Stored items >>
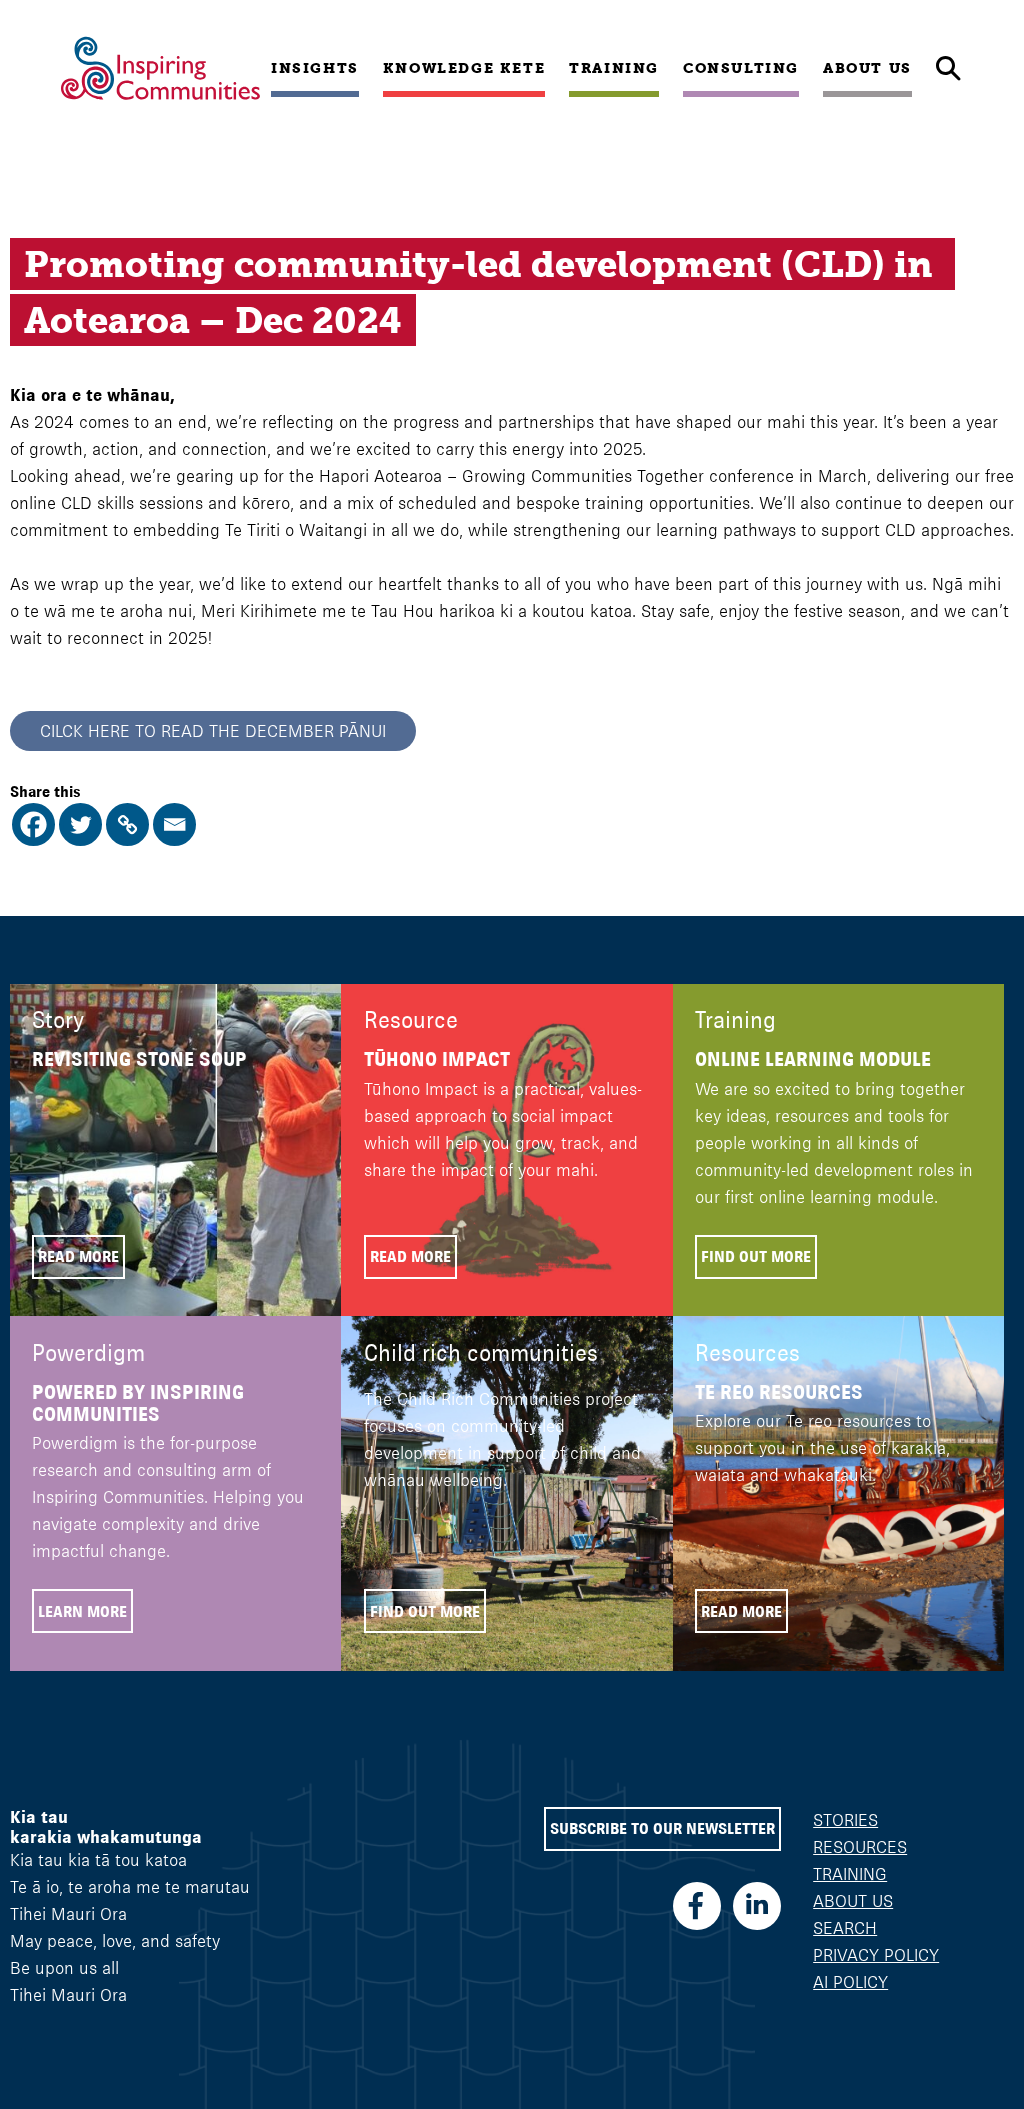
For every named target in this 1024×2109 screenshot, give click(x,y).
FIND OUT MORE (756, 1256)
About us (867, 68)
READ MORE (78, 1256)
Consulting (741, 68)
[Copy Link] (127, 824)
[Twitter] (80, 824)
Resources (860, 1847)
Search (845, 1928)
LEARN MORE (82, 1611)
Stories (845, 1820)
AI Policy (850, 1982)
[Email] (174, 824)
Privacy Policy (876, 1955)
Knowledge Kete (464, 68)
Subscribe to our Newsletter (662, 1828)
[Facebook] (33, 824)
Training (614, 68)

What is needed >> Repeat exactly the lines above, starting with the line that contains "Stories (845, 1820)" and ending with the last line, both included, and nothing else.

The answer >>
Stories (845, 1820)
AI Policy (850, 1982)
[Email] (174, 824)
Privacy Policy (876, 1955)
Knowledge Kete (464, 68)
Subscribe to our Newsletter (662, 1828)
[Facebook] (33, 824)
Training (614, 68)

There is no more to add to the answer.